┌─ Source material

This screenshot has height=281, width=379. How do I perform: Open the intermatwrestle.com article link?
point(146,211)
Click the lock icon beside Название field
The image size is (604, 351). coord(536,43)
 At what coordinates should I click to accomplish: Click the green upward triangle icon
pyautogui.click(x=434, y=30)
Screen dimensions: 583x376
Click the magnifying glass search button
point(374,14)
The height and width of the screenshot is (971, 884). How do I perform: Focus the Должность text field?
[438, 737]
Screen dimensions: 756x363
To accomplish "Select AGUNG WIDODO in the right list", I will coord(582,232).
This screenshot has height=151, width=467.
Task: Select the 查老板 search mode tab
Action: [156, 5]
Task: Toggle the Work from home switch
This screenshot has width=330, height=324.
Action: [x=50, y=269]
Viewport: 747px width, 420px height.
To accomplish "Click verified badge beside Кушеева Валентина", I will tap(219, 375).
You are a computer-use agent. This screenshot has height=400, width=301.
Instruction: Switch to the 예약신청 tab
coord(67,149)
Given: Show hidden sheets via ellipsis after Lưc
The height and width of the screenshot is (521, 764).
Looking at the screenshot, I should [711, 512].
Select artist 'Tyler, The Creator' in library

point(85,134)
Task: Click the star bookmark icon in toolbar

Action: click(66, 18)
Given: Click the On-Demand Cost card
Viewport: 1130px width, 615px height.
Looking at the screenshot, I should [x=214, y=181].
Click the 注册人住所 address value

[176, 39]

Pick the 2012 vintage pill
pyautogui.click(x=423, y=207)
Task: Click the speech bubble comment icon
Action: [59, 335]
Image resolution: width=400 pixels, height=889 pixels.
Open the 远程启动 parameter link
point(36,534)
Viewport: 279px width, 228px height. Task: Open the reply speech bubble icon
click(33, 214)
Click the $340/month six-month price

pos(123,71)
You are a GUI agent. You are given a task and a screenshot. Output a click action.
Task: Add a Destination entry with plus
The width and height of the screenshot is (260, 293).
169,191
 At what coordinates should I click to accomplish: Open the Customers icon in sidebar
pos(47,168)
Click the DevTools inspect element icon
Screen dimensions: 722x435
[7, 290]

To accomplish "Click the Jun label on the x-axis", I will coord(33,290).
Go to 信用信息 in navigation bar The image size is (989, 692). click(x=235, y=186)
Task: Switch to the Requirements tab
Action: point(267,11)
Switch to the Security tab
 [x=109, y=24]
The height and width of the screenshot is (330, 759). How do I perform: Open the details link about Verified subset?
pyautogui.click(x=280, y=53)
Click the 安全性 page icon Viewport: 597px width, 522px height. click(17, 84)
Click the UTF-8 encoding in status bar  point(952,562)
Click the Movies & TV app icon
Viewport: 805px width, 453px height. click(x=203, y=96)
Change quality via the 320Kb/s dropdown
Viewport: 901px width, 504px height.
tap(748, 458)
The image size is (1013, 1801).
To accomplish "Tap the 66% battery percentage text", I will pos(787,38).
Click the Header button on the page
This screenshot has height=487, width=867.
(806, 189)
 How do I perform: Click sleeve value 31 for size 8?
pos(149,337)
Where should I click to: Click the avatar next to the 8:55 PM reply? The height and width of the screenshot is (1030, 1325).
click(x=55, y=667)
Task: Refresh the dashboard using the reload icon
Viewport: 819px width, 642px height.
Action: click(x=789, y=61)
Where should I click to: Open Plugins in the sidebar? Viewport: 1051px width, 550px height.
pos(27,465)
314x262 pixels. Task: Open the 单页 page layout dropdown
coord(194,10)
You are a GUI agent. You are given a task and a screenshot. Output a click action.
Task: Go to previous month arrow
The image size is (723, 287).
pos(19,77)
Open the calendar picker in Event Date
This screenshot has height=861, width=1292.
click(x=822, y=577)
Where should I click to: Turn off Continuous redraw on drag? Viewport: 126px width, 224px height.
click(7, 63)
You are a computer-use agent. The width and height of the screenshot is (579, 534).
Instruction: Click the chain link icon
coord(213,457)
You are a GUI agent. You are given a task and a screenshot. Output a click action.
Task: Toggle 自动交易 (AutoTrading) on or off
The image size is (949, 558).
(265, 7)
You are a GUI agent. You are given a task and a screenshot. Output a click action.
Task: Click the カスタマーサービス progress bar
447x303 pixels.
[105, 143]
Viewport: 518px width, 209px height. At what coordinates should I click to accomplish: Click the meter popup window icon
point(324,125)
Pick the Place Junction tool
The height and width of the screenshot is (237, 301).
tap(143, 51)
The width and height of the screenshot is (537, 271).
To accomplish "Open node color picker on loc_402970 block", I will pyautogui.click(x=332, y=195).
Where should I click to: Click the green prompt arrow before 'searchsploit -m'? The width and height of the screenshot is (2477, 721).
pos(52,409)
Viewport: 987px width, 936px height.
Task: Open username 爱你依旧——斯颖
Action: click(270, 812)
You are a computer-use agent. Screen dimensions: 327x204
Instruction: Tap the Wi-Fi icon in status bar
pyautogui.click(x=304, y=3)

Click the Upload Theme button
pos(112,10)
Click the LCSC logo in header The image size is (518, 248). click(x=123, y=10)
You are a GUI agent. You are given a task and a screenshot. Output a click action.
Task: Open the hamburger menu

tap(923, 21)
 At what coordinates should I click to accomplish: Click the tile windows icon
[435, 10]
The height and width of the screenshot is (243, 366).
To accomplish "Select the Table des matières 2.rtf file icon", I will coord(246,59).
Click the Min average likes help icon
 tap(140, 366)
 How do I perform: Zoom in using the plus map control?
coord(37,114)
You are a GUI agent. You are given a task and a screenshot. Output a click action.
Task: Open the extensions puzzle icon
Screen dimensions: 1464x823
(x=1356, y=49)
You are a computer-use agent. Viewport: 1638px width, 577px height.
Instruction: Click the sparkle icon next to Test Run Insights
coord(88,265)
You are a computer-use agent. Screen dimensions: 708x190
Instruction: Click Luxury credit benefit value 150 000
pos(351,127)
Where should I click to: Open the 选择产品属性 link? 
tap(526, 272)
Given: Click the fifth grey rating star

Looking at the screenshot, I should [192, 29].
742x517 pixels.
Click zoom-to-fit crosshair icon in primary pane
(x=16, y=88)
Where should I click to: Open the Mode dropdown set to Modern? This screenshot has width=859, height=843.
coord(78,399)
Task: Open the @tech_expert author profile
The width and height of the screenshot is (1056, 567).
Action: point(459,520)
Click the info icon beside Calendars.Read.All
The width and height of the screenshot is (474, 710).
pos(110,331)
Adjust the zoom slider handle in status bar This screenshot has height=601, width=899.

└─

Each entry above is to be returned exactly as given.

This screenshot has height=281, width=379. How do I perform: Open the intermatwrestle.com article link?
point(146,211)
Click the lock icon beside Название field
The image size is (604, 351). coord(536,43)
 At what coordinates should I click to accomplish: Click the green upward triangle icon
pyautogui.click(x=434, y=30)
Screen dimensions: 583x376
Click the magnifying glass search button
point(374,14)
The height and width of the screenshot is (971, 884). How do I perform: Focus the Должность text field?
[438, 737]
Screen dimensions: 756x363
To accomplish "Select AGUNG WIDODO in the right list", I will coord(582,232).
This screenshot has height=151, width=467.
Task: Select the 查老板 search mode tab
Action: [156, 5]
Task: Toggle the Work from home switch
This screenshot has width=330, height=324.
Action: [x=50, y=269]
Viewport: 747px width, 420px height.
To accomplish "Click verified badge beside Кушеева Валентина", I will tap(219, 375).
You are a computer-use agent. This screenshot has height=400, width=301.
Instruction: Switch to the 예약신청 tab
coord(67,149)
Given: Show hidden sheets via ellipsis after Lưc
The height and width of the screenshot is (521, 764).
Looking at the screenshot, I should [711, 512].
Select artist 'Tyler, The Creator' in library

point(85,134)
Task: Click the star bookmark icon in toolbar

Action: click(66, 18)
Given: Click the On-Demand Cost card
Viewport: 1130px width, 615px height.
Looking at the screenshot, I should [x=214, y=181].
Click the 注册人住所 address value

[176, 39]

Pick the 2012 vintage pill
pyautogui.click(x=423, y=207)
Task: Click the speech bubble comment icon
Action: [59, 335]
Image resolution: width=400 pixels, height=889 pixels.
Open the 远程启动 parameter link
point(36,534)
Viewport: 279px width, 228px height. Task: Open the reply speech bubble icon
click(33, 214)
Click the $340/month six-month price

pos(123,71)
You are a GUI agent. You are given a task and a screenshot. Output a click action.
Task: Add a Destination entry with plus
The width and height of the screenshot is (260, 293).
169,191
 At what coordinates should I click to accomplish: Open the Customers icon in sidebar
pos(47,168)
Click the DevTools inspect element icon
Screen dimensions: 722x435
[7, 290]

To accomplish "Click the Jun label on the x-axis", I will coord(33,290).
Go to 信用信息 in navigation bar The image size is (989, 692). click(x=235, y=186)
Task: Switch to the Requirements tab
Action: point(267,11)
Switch to the Security tab
 [x=109, y=24]
The height and width of the screenshot is (330, 759). How do I perform: Open the details link about Verified subset?
pyautogui.click(x=280, y=53)
Click the 安全性 page icon Viewport: 597px width, 522px height. click(17, 84)
Click the UTF-8 encoding in status bar  point(952,562)
Click the Movies & TV app icon
Viewport: 805px width, 453px height. click(x=203, y=96)
Change quality via the 320Kb/s dropdown
Viewport: 901px width, 504px height.
tap(748, 458)
The image size is (1013, 1801).
To accomplish "Tap the 66% battery percentage text", I will pos(787,38).
Click the Header button on the page
This screenshot has height=487, width=867.
(806, 189)
 How do I perform: Click sleeve value 31 for size 8?
pos(149,337)
Where should I click to: Click the avatar next to the 8:55 PM reply? The height and width of the screenshot is (1030, 1325).
click(x=55, y=667)
Task: Refresh the dashboard using the reload icon
Viewport: 819px width, 642px height.
Action: click(x=789, y=61)
Where should I click to: Open Plugins in the sidebar? Viewport: 1051px width, 550px height.
pos(27,465)
314x262 pixels. Task: Open the 单页 page layout dropdown
coord(194,10)
You are a GUI agent. You are given a task and a screenshot. Output a click action.
Task: Go to previous month arrow
The image size is (723, 287).
pos(19,77)
Open the calendar picker in Event Date
This screenshot has height=861, width=1292.
click(x=822, y=577)
Where should I click to: Turn off Continuous redraw on drag? Viewport: 126px width, 224px height.
click(7, 63)
You are a computer-use agent. The width and height of the screenshot is (579, 534).
Instruction: Click the chain link icon
coord(213,457)
You are a GUI agent. You are given a task and a screenshot. Output a click action.
Task: Toggle 自动交易 (AutoTrading) on or off
The image size is (949, 558).
(265, 7)
You are a GUI agent. You are given a task and a screenshot. Output a click action.
Task: Click the カスタマーサービス progress bar
447x303 pixels.
[105, 143]
Viewport: 518px width, 209px height. At what coordinates should I click to accomplish: Click the meter popup window icon
point(324,125)
Pick the Place Junction tool
The height and width of the screenshot is (237, 301).
tap(143, 51)
The width and height of the screenshot is (537, 271).
To accomplish "Open node color picker on loc_402970 block", I will pyautogui.click(x=332, y=195).
Where should I click to: Click the green prompt arrow before 'searchsploit -m'? The width and height of the screenshot is (2477, 721).
pos(52,409)
Viewport: 987px width, 936px height.
Task: Open username 爱你依旧——斯颖
Action: click(270, 812)
You are a computer-use agent. Screen dimensions: 327x204
Instruction: Tap the Wi-Fi icon in status bar
pyautogui.click(x=304, y=3)

Click the Upload Theme button
pos(112,10)
Click the LCSC logo in header The image size is (518, 248). click(x=123, y=10)
You are a GUI agent. You are given a task and a screenshot. Output a click action.
Task: Open the hamburger menu

tap(923, 21)
 At what coordinates should I click to accomplish: Click the tile windows icon
[435, 10]
The height and width of the screenshot is (243, 366).
To accomplish "Select the Table des matières 2.rtf file icon", I will coord(246,59).
Click the Min average likes help icon
 tap(140, 366)
 How do I perform: Zoom in using the plus map control?
coord(37,114)
You are a GUI agent. You are given a task and a screenshot. Output a click action.
Task: Open the extensions puzzle icon
Screen dimensions: 1464x823
(x=1356, y=49)
You are a computer-use agent. Viewport: 1638px width, 577px height.
Instruction: Click the sparkle icon next to Test Run Insights
coord(88,265)
You are a computer-use agent. Screen dimensions: 708x190
Instruction: Click Luxury credit benefit value 150 000
pos(351,127)
Where should I click to: Open the 选择产品属性 link? 
tap(526, 272)
Given: Click the fifth grey rating star

Looking at the screenshot, I should [192, 29].
742x517 pixels.
Click zoom-to-fit crosshair icon in primary pane
(x=16, y=88)
Where should I click to: Open the Mode dropdown set to Modern? This screenshot has width=859, height=843.
coord(78,399)
Task: Open the @tech_expert author profile
The width and height of the screenshot is (1056, 567).
Action: point(459,520)
Click the info icon beside Calendars.Read.All
The width and height of the screenshot is (474, 710).
pos(110,331)
Adjust the zoom slider handle in status bar This screenshot has height=601, width=899.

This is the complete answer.